● TEXTO DO EXERCÍCIO:
__________________________________________________

"Eu respirava naquelas salas, como um incenso, esse cheiro de velha biblioteca que vale todos os perfumes do mundo." Antoine de Saint-Exupéry

quinta-feira, 12 de fevereiro de 2009

A REDOMA BUROCRÁTICA DO BELMIRO

Belmiro é o personagem-narrador do romance de inspiração machadiana O amanuense Belmiro, escrito pelo mineiro Cyro dos Anjos (1906-1994) e publicado em 1937. A trama descreve a vida burocrática de um amanuense, que periodicamente anota, num diário pessoal, os acontecimentos de seu cotidiano pacato e sonhador, dividido entre o presente introspectivo e o passado lírico.
Escrever para ele é evadir, e também um modo de compreensão de si mesmo e do mundo. Confinado a uma vida de prazeres superficiais, de repetição e inércia, de camaradagem compensatória e monótono vaivém dos dias, resta a Belmiro realizar-se em linguagem, análise e humor. Nada escapa à sua pena tensa de ironia e ternura, a sedimentar um equilíbrio que, como homem, ele não alcança.
Incapaz de levar uma vida normal, com relações mais profundas e definitivas, Belmiro chega ao ponto de privar-se de conquistar a mulher que ama e, quando a vê casada com outro homem, numa atitude de contradição doistoiévskiana, leva-lhe incógnito seu último adeus no cais do porto, vendo-a partir – satisfeito – para as núpcias com o marido. Talvez tal ato seja um emblema a encerrar, definitivamente, o Belmiro em sua redoma de burocrata sem ação para a vida, preso a um estoicismo pessoal que é quase um niilismo.
Um personagem e um romance que, como disse Antonio Candido, “insinuam-se lentamente na sensibilidade, até se identificarem com a nossa própria experiência”. Belmiro é toda uma humanidade.


Perfil originalmente publicado na revista Entrelivros, #20.
Capa da sétima edição (1971), pela antiga José Olympio.

__________________________________________________

Entradas de dados extraídos:

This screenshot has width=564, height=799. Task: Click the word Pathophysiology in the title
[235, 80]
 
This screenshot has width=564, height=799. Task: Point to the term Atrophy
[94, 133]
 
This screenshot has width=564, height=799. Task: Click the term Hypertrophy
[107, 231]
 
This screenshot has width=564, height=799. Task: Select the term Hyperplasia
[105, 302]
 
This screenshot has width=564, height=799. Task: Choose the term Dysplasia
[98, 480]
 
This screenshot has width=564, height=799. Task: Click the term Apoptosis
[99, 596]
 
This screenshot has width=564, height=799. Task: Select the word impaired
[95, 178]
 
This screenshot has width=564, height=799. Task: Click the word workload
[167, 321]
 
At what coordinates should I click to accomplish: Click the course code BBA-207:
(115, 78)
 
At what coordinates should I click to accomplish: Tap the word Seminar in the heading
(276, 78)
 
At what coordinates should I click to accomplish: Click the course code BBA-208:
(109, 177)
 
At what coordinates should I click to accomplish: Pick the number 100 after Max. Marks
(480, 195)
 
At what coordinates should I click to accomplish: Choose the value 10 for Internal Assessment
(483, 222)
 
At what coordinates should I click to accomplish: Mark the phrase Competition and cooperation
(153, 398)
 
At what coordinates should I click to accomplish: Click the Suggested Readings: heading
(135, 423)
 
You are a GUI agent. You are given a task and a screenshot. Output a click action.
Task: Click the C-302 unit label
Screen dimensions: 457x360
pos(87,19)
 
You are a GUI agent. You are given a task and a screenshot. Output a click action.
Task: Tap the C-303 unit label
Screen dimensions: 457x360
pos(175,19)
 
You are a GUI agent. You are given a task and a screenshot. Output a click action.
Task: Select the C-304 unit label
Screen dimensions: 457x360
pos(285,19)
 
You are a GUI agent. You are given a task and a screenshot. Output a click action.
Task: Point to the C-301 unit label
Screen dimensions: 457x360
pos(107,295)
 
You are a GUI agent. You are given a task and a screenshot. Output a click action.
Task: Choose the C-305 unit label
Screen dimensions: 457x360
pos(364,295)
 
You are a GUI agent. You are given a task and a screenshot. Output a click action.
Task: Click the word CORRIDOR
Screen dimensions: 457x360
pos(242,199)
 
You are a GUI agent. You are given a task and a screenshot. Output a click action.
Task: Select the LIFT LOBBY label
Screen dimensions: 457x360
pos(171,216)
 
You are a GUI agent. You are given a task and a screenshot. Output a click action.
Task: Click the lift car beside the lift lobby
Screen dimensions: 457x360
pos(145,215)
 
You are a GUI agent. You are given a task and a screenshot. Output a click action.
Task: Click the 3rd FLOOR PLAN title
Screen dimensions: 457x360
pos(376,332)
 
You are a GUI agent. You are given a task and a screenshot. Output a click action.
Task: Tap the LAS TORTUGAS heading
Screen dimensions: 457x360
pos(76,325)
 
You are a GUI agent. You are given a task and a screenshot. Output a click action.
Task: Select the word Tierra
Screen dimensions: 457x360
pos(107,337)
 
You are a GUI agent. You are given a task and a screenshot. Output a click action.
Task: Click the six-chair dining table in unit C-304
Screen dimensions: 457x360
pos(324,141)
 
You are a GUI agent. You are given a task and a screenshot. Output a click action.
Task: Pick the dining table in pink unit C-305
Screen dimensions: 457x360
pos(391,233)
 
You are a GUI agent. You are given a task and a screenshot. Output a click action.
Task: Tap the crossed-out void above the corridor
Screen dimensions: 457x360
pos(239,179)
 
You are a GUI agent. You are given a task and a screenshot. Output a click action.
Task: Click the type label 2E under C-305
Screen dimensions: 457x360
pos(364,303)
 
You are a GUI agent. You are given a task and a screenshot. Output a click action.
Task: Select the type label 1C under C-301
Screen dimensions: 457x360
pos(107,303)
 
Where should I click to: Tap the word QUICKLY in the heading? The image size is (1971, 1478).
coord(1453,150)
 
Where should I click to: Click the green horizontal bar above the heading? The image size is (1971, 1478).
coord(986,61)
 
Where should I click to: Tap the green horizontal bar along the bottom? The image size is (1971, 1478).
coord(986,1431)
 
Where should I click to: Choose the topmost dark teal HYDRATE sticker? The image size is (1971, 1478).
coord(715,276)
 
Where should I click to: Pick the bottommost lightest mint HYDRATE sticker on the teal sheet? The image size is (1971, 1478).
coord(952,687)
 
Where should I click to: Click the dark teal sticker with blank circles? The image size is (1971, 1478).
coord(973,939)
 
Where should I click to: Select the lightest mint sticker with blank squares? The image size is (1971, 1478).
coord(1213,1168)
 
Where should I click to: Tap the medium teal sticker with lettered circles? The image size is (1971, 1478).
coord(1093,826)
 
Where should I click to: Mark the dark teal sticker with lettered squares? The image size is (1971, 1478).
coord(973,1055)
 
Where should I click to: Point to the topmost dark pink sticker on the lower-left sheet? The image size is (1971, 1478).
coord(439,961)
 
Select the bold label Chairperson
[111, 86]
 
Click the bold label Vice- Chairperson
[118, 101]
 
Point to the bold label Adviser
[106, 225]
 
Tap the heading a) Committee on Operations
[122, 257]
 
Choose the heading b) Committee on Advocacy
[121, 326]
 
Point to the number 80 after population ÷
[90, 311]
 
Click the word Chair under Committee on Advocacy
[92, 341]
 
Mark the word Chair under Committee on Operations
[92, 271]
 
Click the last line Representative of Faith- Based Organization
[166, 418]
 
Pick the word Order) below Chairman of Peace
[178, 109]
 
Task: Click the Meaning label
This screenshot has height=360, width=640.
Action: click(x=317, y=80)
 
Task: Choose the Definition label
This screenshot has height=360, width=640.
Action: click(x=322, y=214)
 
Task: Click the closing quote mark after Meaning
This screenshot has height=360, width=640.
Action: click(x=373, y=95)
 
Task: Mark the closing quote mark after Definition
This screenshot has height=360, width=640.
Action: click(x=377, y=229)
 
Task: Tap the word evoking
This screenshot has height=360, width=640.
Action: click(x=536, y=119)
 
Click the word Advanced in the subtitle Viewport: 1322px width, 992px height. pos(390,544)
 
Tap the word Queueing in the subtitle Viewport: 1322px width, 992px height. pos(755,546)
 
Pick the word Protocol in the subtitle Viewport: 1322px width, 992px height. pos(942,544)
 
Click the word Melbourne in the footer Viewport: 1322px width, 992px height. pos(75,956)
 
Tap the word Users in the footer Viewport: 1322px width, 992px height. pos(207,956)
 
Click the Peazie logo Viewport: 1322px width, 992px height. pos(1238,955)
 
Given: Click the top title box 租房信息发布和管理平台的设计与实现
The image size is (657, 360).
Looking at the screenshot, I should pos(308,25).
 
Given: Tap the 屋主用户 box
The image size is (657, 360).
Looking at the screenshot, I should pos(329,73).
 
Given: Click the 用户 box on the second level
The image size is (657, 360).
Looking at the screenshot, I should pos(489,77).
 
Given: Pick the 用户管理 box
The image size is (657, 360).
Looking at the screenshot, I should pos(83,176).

__________________________________________________

● INSTRUÇÕES A SEGUIR:
Repita sem alterações um trecho do texto sobre O amanuense Belmiro: comece nas palavras "Incapaz de levar" e pare depois de "quase um niilismo.". A listagem não é necessária para este exercício.

● RESULTADO DO EXERCÍCIO:
Incapaz de levar uma vida normal, com relações mais profundas e definitivas, Belmiro chega ao ponto de privar-se de conquistar a mulher que ama e, quando a vê casada com outro homem, numa atitude de contradição doistoiévskiana, leva-lhe incógnito seu último adeus no cais do porto, vendo-a partir – satisfeito – para as núpcias com o marido. Talvez tal ato seja um emblema a encerrar, definitivamente, o Belmiro em sua redoma de burocrata sem ação para a vida, preso a um estoicismo pessoal que é quase um niilismo.